A new survey from Robert Half Finance & Accounting suggests that a majority of workers consider learning new skills “critical” when jumping between careers; even for those who aren’t considering a career move, keeping skills current remained a top concern.
Robert Half surveyed finance and accounting professionals, but tech pros likewise want to keep their skills up-to-date. For those who take the DIY approach to such things, a few basic steps will ensure you’re in a good position to both learn new skills and augment existing ones:
Know What You Want to Learn
It sounds simplistic, but many people only have a vague idea of the new skills they want to acquire. Look around at your industry, or at one you want to join, and evaluate the specific skill sets that are most valuable—and which you can afford not to learn.

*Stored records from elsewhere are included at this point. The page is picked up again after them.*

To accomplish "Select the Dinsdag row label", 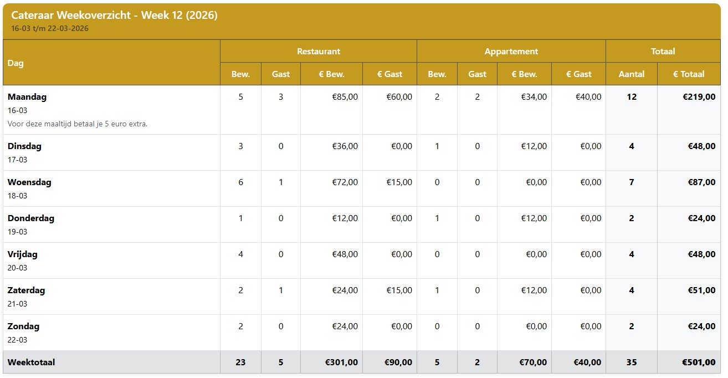I will (x=24, y=147).
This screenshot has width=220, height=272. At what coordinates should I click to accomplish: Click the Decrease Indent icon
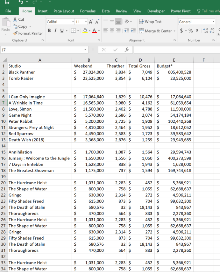(x=127, y=31)
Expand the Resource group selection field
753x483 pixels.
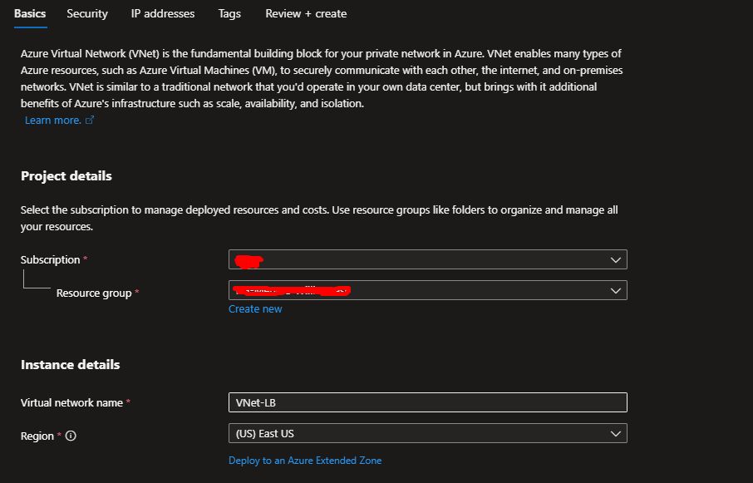(427, 291)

You can take classes to learn new skills, or polish existing ones; you can even skip the human-interaction part and participate in online tutorials. But finding a mentor or expert in your desired skill is a key step to mastering it; such a person can prove a valuable resource whenever you get stuck on a technical conundrum, or just need some words of encouragement.
Put Yourself Out There
Start an account on GitHub and other repositories. Head over to Hacker News and participate in some discussions. Learning a new skill isn’t just a matter of locking yourself away and studying; you need to participate in the ecosystem. That’s the only way you can learn about what’s current.
Ask Your Company
Companies know that learning new skills is important to employees. Ask your boss or CIO if they’d be willing to spend the money to send you to classes or seminars. They’ll know that sending you will help their chances of retaining you for the long haul, so they’ll likely agree to underwrite your new skill set.